I must confess that I have acquired a serious addiction to tv and film adaptations of Georgian and Victorian novels due to an uncommonly bad season of influenza in the family (and I suspect a dose of whooping cough for me) which has resulted in much Time Off Work.  It all started with Jane Austen.  But my most recent and astounding discovery has been the BBC version of Mrs Gaskell's North and South starring the impeccably cast Richard Armitage as Mr Thornton.   
Where have I been all these years?  

I commend to you the closing scene with the kiss between Thornton and Miss Hale on the railway station.  You can hunt down the entire series, and others of this genre galore, on YouTube. Which was another revelation.
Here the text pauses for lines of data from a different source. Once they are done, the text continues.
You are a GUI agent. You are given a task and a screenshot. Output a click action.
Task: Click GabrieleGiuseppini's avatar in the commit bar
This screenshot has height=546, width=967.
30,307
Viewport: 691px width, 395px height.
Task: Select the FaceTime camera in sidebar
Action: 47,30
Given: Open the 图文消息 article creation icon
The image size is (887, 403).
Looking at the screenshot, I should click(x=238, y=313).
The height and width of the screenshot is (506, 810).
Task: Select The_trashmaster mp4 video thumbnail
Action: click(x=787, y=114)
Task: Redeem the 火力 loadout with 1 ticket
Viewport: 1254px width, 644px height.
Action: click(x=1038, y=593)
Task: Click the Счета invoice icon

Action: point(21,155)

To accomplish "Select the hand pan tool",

John Thornton: Where are you going?
Margaret Hale: To London. I've been to Milton.
John Thornton: You'll not guess where I've been.
[Thornton pulls a rose from Helstone out of his pocket]
Margaret Hale: You've been to Helstone! I thought those had all gone!
John Thornton: I found it in the hedge row. You have to look hard. Why were you in Milton?
Margaret Hale: On business. Well, that is, I have a business proposition. Oh dear, I need Henry to help me explain.
John Thornton: You don't need Henry to explain.
Margaret Hale: I have to get this right. It's a business proposition. I have some £15,000. It is lying in the bank at present, earning very little interest. Now, my financial advisors tell me that if you were to take this money and use it to run Marlborough Mills, you could give me a much better rate of interest. So you see, it is only a business matter, you'd not be obliged to me in any way. It is you who would be doing...
[Thornton reaches down and grabs Margaret's hand]
Margaret Hale: ...me the service.
[Margaret grabs Thornton's hand and kisses it]
Margaret Hale: [Thornton touches the side of her face and leans in and kisses her]
[Margaret walks back to Henry, and he gives her suitcase to her]
Margaret Hale: Henry, I...
Henry Lennox: Goodbye, Margaret.
[Margaret walks back to Thornton]
John Thornton: You're coming home with me.

Photo: Jerrabombera Wetlands, Canberra Autumn 2011.